▶ [Your task]:
Could you resume the text on HPV infection and cervical cancer below, picking up right after its final sentence?

▶ [Text section]:
A World Health Organization (WHO) expert group accepted a reduction in the incidence of high‐grade CIN (CIN2+) and cervical adenocarcinoma (AIS) or worse as an acceptable surrogate outcome of HPV vaccination trials, since the reduction of the incidence of invasive cervical cancer would require large and lengthy studies which are unlikely to be undertaken (Pagliusi 2004).

The low‐risk HPV types 6 and 11 cause approximately 90% of genital warts in women and men (Lacey 2006). They occur in low‐grade dysplastic cervical lesions but are not associated with cervical cancer (IARC 2007). Moreover, HPV types 6 and 11 cause recurrent respiratory papillomatosis, a rare but very serious disease of the upper airways often requiring repetitive surgical interventions (Lacey 2006).

The recognition of the strong causal association between HPV infection and cervical cancer has resulted in the development of HPV assays to detect cervical cancer precursors (Iftner 2003), and even vaccines that prevent HPV infection (prophylactic vaccines) or that treat HPV‐induced lesions (therapeutic vaccines) (Frazer 2004; Galloway 2003; Schneider 2003). Therapeutic vaccines are still in very early experimental phases and are not further considered in this review.

Stored records
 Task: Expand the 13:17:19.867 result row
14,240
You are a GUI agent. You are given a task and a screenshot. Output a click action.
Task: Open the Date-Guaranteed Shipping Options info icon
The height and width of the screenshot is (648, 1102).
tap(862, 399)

▶ [Answer below]:
* Throughout this review, we will use the 2001 Bethesda System to define cytologically defined neoplastic lesions of the cervical epithelium (Solomon 2002) and the CIN nomenclature to define histologically confirmed cervical intraepithelial neoplasia (Richart 1973).

Burden of cervical cancer

Cervical cancer is the second most common cancer in women worldwide (Ferlay 2004). It is estimated that in 2002, approximately 493,000 women developed cervical cancer and that 273,000 died from the disease (Ferlay 2004).  Eighty‐three per cent of cervical cancer cases occur in developing countries. Cervical cancer is the predominant female cancer in Sub‐Saharan Africa, Central America and South‐Central Asia, where a woman's risk of developing this disease by age 65 years ranges between 2.1% and 3.2%. In many developed countries, the incidence of, and mortality from, squamous cervical cancer has dropped substantially over the last decades as a consequence of widespread screening (Arbyn 2009; Arbyn 2009a; Bray 2005a; IARC 2004).  For instance, In the USA and North and West‐Europe, the cumulative risk of cervix uteri cancer up to age 65 years is 0.7% or lower (Ferlay 2004). However, approximately 52,000 and 13,000 cases are reported each year in Europe and the USA, respectively (Ferlay 2004). Moreover, the incidence of adenocarcinoma of the cervix is less affected by cytological screening (Bray 2005; Smith 2000). In contrast to many other malignancies, cervical cancer primarily affects younger women, with the majority of cases appearing between the ages of 35 and 50 years (Yang 2004). In Europe, approximately 40% of women with cervical cancer die from the disease within five years of diagnosis (Sant 2009).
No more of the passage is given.